● **Exercise**:
Retype the listing below exactly as it appears, leaving out the pictures.
─── Supplied data
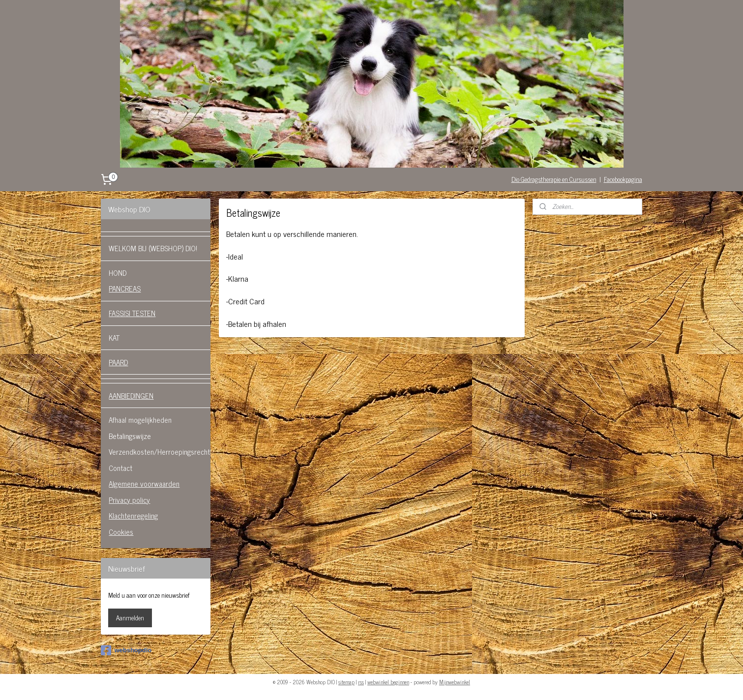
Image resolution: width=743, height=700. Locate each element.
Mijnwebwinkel (454, 682)
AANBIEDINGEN (131, 395)
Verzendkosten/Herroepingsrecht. (159, 451)
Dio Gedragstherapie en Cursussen (554, 179)
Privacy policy (129, 499)
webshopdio (126, 650)
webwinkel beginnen (388, 682)
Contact (120, 467)
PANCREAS (124, 288)
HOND (118, 272)
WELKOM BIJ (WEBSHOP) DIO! (153, 248)
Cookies (121, 531)
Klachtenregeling (133, 515)
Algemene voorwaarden (144, 483)
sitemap (346, 682)
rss (361, 682)
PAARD (118, 362)
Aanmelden (130, 617)
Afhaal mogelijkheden (140, 419)
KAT (114, 337)
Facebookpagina (623, 179)
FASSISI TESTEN (132, 313)
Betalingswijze (130, 436)
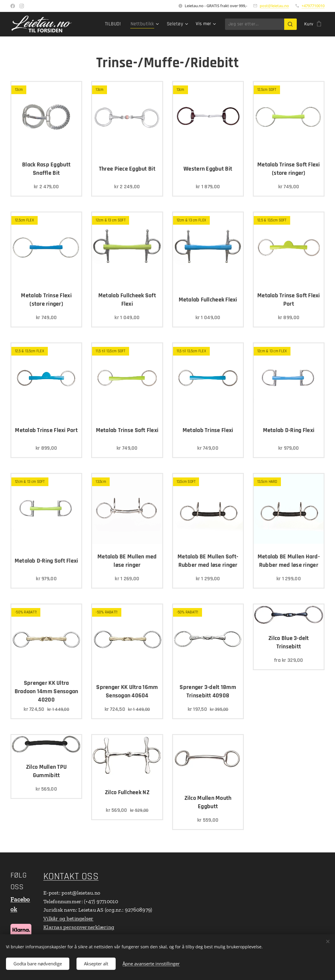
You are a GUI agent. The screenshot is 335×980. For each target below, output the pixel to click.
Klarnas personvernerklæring (79, 927)
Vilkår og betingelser (69, 918)
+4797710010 (313, 6)
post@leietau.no (274, 6)
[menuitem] (117, 24)
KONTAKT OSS (71, 877)
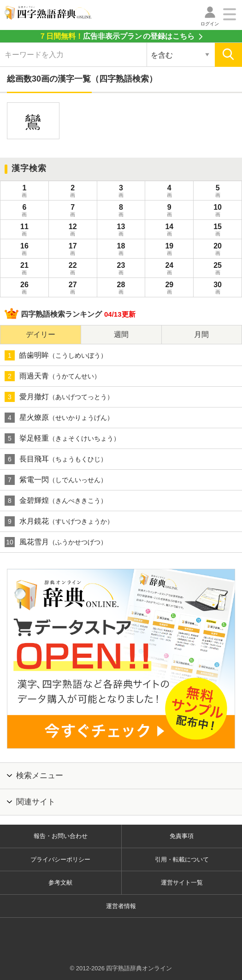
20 (218, 250)
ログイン (210, 24)
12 (73, 230)
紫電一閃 (56, 480)
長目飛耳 (56, 459)
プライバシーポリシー (60, 859)
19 (169, 250)
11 (24, 230)
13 (121, 230)
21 (24, 269)
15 (218, 230)
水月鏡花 (59, 521)
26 (24, 289)
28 (121, 289)
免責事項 (182, 836)
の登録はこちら (117, 36)
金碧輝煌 (56, 501)
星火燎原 (59, 418)
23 (121, 269)
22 (73, 269)
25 (218, 269)
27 (73, 289)
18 (121, 250)
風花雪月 (56, 542)
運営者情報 (121, 906)
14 (169, 230)
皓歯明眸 (56, 355)
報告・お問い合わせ (60, 836)
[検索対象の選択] (181, 55)
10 (218, 211)
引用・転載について (182, 859)
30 (218, 289)
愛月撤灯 (59, 397)
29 (169, 289)
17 (73, 250)
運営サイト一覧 (182, 882)
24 (169, 269)
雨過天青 (53, 376)
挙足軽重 (62, 438)
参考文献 (60, 882)
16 (24, 250)
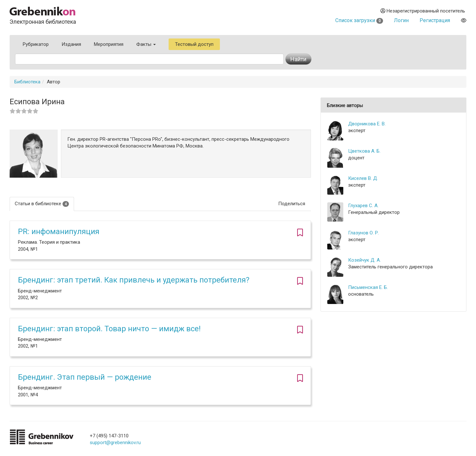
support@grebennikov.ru (115, 443)
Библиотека (27, 82)
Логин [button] (401, 20)
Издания (71, 44)
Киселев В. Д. (363, 178)
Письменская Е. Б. (368, 287)
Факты (146, 44)
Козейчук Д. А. (364, 260)
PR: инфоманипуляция (59, 232)
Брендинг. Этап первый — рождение (85, 377)
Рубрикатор (36, 44)
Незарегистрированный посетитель (423, 11)
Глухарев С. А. (363, 206)
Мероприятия (109, 44)
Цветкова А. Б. (364, 151)
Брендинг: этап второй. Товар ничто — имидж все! (109, 329)
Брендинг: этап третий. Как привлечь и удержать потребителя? (134, 280)
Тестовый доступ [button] (194, 44)
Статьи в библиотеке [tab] (42, 204)
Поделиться (292, 204)
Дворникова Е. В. (367, 124)
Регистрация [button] (435, 20)
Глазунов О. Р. (363, 233)
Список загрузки (359, 20)
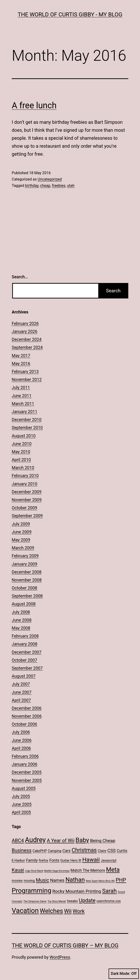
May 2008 (21, 628)
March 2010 (23, 468)
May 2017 (21, 355)
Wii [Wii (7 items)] (68, 911)
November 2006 (27, 716)
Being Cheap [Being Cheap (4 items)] (103, 841)
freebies (59, 186)
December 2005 (27, 772)
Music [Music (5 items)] (42, 880)
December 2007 (27, 652)
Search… (20, 277)
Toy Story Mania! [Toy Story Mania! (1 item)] (57, 901)
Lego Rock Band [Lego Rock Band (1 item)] (34, 871)
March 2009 (23, 547)
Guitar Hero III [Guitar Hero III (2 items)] (71, 861)
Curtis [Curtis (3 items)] (122, 851)
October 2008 (24, 588)
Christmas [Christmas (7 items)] (84, 850)
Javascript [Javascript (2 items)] (108, 861)
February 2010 (25, 476)
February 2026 (25, 323)
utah (71, 186)
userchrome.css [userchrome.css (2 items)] (108, 901)
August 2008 (24, 604)
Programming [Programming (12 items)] (32, 891)
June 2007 (22, 692)
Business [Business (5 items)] (22, 850)
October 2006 (24, 724)
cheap (45, 186)
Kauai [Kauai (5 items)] (18, 870)
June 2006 (22, 740)
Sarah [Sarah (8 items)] (109, 891)
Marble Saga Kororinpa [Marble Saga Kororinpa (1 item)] (57, 871)
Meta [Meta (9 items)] (113, 869)
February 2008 (25, 636)
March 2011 (23, 403)
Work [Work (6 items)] (79, 911)
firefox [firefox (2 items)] (43, 861)
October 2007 (24, 660)
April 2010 (21, 460)
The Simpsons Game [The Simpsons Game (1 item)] (35, 901)
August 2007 (24, 676)
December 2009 (27, 492)
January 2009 (24, 564)
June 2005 (22, 804)
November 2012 (27, 379)
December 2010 (27, 419)
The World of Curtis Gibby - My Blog (70, 14)
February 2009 (25, 555)
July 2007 (21, 684)
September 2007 (27, 668)
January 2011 (24, 411)
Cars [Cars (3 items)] (67, 851)
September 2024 (27, 347)
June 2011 (22, 395)
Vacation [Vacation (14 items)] (25, 910)
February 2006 (25, 756)
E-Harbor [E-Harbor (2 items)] (18, 861)
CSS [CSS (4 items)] (111, 850)
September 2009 (27, 515)
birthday (32, 186)
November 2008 (27, 580)
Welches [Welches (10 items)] (51, 911)
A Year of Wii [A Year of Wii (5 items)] (60, 840)
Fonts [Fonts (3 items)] (54, 860)
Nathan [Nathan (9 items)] (75, 880)
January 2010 (24, 484)
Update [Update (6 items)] (87, 900)
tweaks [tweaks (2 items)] (72, 901)
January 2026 (24, 331)
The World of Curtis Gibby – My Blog (65, 945)
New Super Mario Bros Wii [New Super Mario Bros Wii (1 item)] (100, 881)
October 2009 (24, 508)
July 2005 (21, 796)
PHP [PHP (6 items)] (121, 880)
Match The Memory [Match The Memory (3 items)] (88, 870)
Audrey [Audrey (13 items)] (35, 840)
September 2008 (27, 596)
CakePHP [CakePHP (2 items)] (40, 851)
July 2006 (21, 732)
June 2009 (22, 532)
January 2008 (24, 644)
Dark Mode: (124, 974)
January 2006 (24, 764)
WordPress (60, 957)
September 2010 (27, 427)
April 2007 (21, 700)
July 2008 (21, 612)
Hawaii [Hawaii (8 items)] (91, 859)
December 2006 (27, 708)
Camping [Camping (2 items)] (55, 851)
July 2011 (21, 387)
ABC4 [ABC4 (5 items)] (18, 840)
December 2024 (27, 339)
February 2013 (25, 371)
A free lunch (34, 105)
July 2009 (21, 524)
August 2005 (24, 788)
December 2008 (27, 572)
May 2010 (21, 452)
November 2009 (27, 500)
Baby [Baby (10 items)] (82, 840)
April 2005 (21, 812)
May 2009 (21, 539)
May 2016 (21, 363)
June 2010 (22, 444)
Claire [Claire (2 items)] (102, 851)
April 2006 (21, 748)
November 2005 (27, 780)
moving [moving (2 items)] (29, 881)
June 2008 (22, 620)
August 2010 (24, 436)
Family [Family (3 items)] (32, 860)
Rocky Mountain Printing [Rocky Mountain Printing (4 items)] (76, 891)
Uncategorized (49, 179)
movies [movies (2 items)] (17, 881)
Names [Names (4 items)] (57, 880)
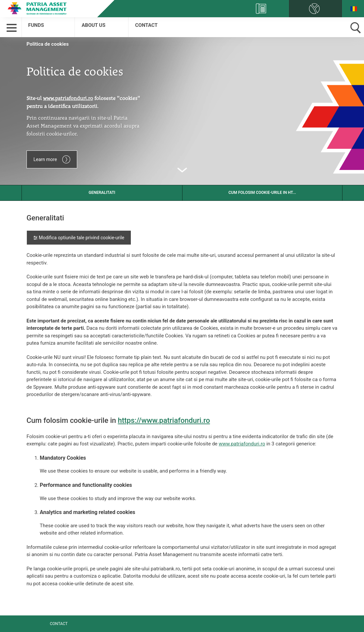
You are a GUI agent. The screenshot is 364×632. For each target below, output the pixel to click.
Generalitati (102, 193)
──────
● **Solved problem**:
Image resolution: width=743, height=700. Locate each element.
Mijnwebwinkel (454, 682)
AANBIEDINGEN (131, 395)
Verzendkosten/Herroepingsrecht. (159, 451)
Dio Gedragstherapie en Cursussen (554, 179)
Privacy policy (129, 499)
webshopdio (126, 650)
webwinkel beginnen (388, 682)
Contact (120, 467)
PANCREAS (124, 288)
HOND (118, 272)
WELKOM BIJ (WEBSHOP) DIO! (153, 248)
Cookies (121, 531)
Klachtenregeling (133, 515)
Algemene voorwaarden (144, 483)
sitemap (346, 682)
rss (361, 682)
PAARD (118, 362)
Aanmelden (130, 617)
Afhaal mogelijkheden (140, 419)
KAT (114, 337)
Facebookpagina (623, 179)
FASSISI TESTEN (132, 313)
Betalingswijze (130, 436)
You are a GUI agent. The screenshot is 335×980. For each target below, output the pixel to click.
Klarnas personvernerklæring (79, 927)
Vilkår og betingelser (69, 918)
+4797710010 (313, 6)
post@leietau.no (274, 6)
[menuitem] (117, 24)
KONTAKT OSS (71, 877)
20 (218, 250)
ログイン (210, 24)
12 (73, 230)
紫電一閃 (56, 480)
長目飛耳 (56, 459)
プライバシーポリシー (60, 859)
19 (169, 250)
11 (24, 230)
13 (121, 230)
21 (24, 269)
15 (218, 230)
水月鏡花 (59, 521)
26 (24, 289)
28 (121, 289)
免責事項 (182, 836)
の登録はこちら (117, 36)
金碧輝煌 (56, 501)
星火燎原 (59, 418)
23 (121, 269)
22 (73, 269)
25 (218, 269)
27 (73, 289)
18 (121, 250)
風花雪月 (56, 542)
運営者情報 (121, 906)
14 (169, 230)
皓歯明眸 (56, 355)
報告・お問い合わせ (60, 836)
[検索対象の選択] (181, 55)
10 (218, 211)
引用・転載について (182, 859)
30 (218, 289)
愛月撤灯 (59, 397)
29 (169, 289)
17 (73, 250)
運営サイト一覧 (182, 882)
24 (169, 269)
雨過天青 (53, 376)
挙足軽重 (62, 438)
参考文献 (60, 882)
16 (24, 250)
support@grebennikov.ru (115, 443)
Библиотека (27, 82)
Логин [button] (401, 20)
Издания (71, 44)
Киселев В. Д. (363, 178)
Письменская Е. Б. (368, 287)
Факты (146, 44)
Козейчук Д. А. (364, 260)
PR: инфоманипуляция (59, 232)
Брендинг. Этап первый — рождение (85, 377)
Рубрикатор (36, 44)
Незарегистрированный посетитель (423, 11)
Глухарев С. А. (363, 206)
Мероприятия (109, 44)
Цветкова А. Б. (364, 151)
Брендинг: этап второй. Товар ничто — имидж все! (109, 329)
Брендинг: этап третий. Как привлечь и удержать потребителя? (134, 280)
Тестовый доступ [button] (194, 44)
Статьи в библиотеке [tab] (42, 204)
Поделиться (292, 204)
Дворникова Е. В. (367, 124)
Регистрация [button] (435, 20)
Глазунов О. Р. (363, 233)
Список загрузки (359, 20)
May 2008 (21, 628)
March 2010 (23, 468)
May 2017 (21, 355)
Wii [Wii (7 items)] (68, 911)
November 2006 (27, 716)
Being Cheap [Being Cheap (4 items)] (103, 841)
freebies (59, 186)
December 2005 (27, 772)
Music [Music (5 items)] (42, 880)
December 2007 (27, 652)
Search… (20, 277)
Toy Story Mania! [Toy Story Mania! (1 item)] (57, 901)
Lego Rock Band [Lego Rock Band (1 item)] (34, 871)
March 2009 (23, 547)
Guitar Hero III [Guitar Hero III (2 items)] (71, 861)
Curtis [Curtis (3 items)] (122, 851)
October 2008 (24, 588)
Christmas [Christmas (7 items)] (84, 850)
Javascript [Javascript (2 items)] (108, 861)
February 2010 (25, 476)
February 2026 (25, 323)
utah (71, 186)
userchrome.css [userchrome.css (2 items)] (108, 901)
August 2008 (24, 604)
Programming [Programming (12 items)] (32, 891)
June 2007 (22, 692)
Business [Business (5 items)] (22, 850)
October 2006 (24, 724)
cheap (45, 186)
Kauai [Kauai (5 items)] (18, 870)
June 2006 (22, 740)
Sarah [Sarah (8 items)] (109, 891)
Marble Saga Kororinpa [Marble Saga Kororinpa (1 item)] (57, 871)
Meta [Meta (9 items)] (113, 869)
February 2008 (25, 636)
March 2011 (23, 403)
Work [Work (6 items)] (79, 911)
firefox [firefox (2 items)] (43, 861)
October 2007 (24, 660)
April 2010 (21, 460)
The Simpsons Game [The Simpsons Game (1 item)] (35, 901)
August 2007 (24, 676)
December 2009 (27, 492)
January 2009 (24, 564)
June 2005 (22, 804)
November 2012 (27, 379)
December 2010 (27, 419)
The World of Curtis Gibby - My Blog (70, 14)
February 2009 (25, 555)
July 2007 (21, 684)
September 2007 (27, 668)
January 2011 (24, 411)
Cars [Cars (3 items)] (67, 851)
September 2024 (27, 347)
June 2011 (22, 395)
Vacation [Vacation (14 items)] (25, 910)
February 2006 (25, 756)
E-Harbor [E-Harbor (2 items)] (18, 861)
CSS [CSS (4 items)] (111, 850)
September 2009 (27, 515)
birthday (32, 186)
November 2008 (27, 580)
Welches [Welches (10 items)] (51, 911)
A Year of Wii [A Year of Wii (5 items)] (60, 840)
Fonts [Fonts (3 items)] (54, 860)
Nathan [Nathan (9 items)] (75, 880)
January 2010 (24, 484)
Update [Update (6 items)] (87, 900)
tweaks [tweaks (2 items)] (72, 901)
January 2026 (24, 331)
The World of Curtis Gibby – My Blog (65, 945)
New Super Mario Bros Wii [New Super Mario Bros Wii (1 item)] (100, 881)
October 2009 (24, 508)
July 2005 (21, 796)
PHP [PHP (6 items)] (121, 880)
Match The Memory [Match The Memory (3 items)] (88, 870)
Audrey [Audrey (13 items)] (35, 840)
September 2008 (27, 596)
CakePHP [CakePHP (2 items)] (40, 851)
July 2006 (21, 732)
June 2009 (22, 532)
January 2008 (24, 644)
Dark Mode: (124, 974)
January 2006 (24, 764)
WordPress (60, 957)
September 2010 (27, 427)
April 2007 (21, 700)
July 2008 (21, 612)
Hawaii [Hawaii (8 items)] (91, 859)
December 2006 (27, 708)
Camping [Camping (2 items)] (55, 851)
July 2011 (21, 387)
ABC4 [ABC4 (5 items)] (18, 840)
December 2024 (27, 339)
February 2013 (25, 371)
A free lunch (34, 105)
July 2009 (21, 524)
August 2005 (24, 788)
December 2008 (27, 572)
May 2010 (21, 452)
November 2009 (27, 500)
Baby [Baby (10 items)] (82, 840)
April 2005 (21, 812)
May 2009 (21, 539)
May 2016 (21, 363)
June 2010 (22, 444)
Claire [Claire (2 items)] (102, 851)
April 2006 (21, 748)
November 2005 (27, 780)
moving [moving (2 items)] (29, 881)
June 2008 (22, 620)
August 2010 (24, 436)
Family [Family (3 items)] (32, 860)
Rocky Mountain Printing [Rocky Mountain Printing (4 items)] (76, 891)
Uncategorized (49, 179)
movies [movies (2 items)] (17, 881)
Names [Names (4 items)] (57, 880)
You are a GUI agent. The screenshot is 364×632. For each target below, output the pixel to click.
Generalitati (102, 193)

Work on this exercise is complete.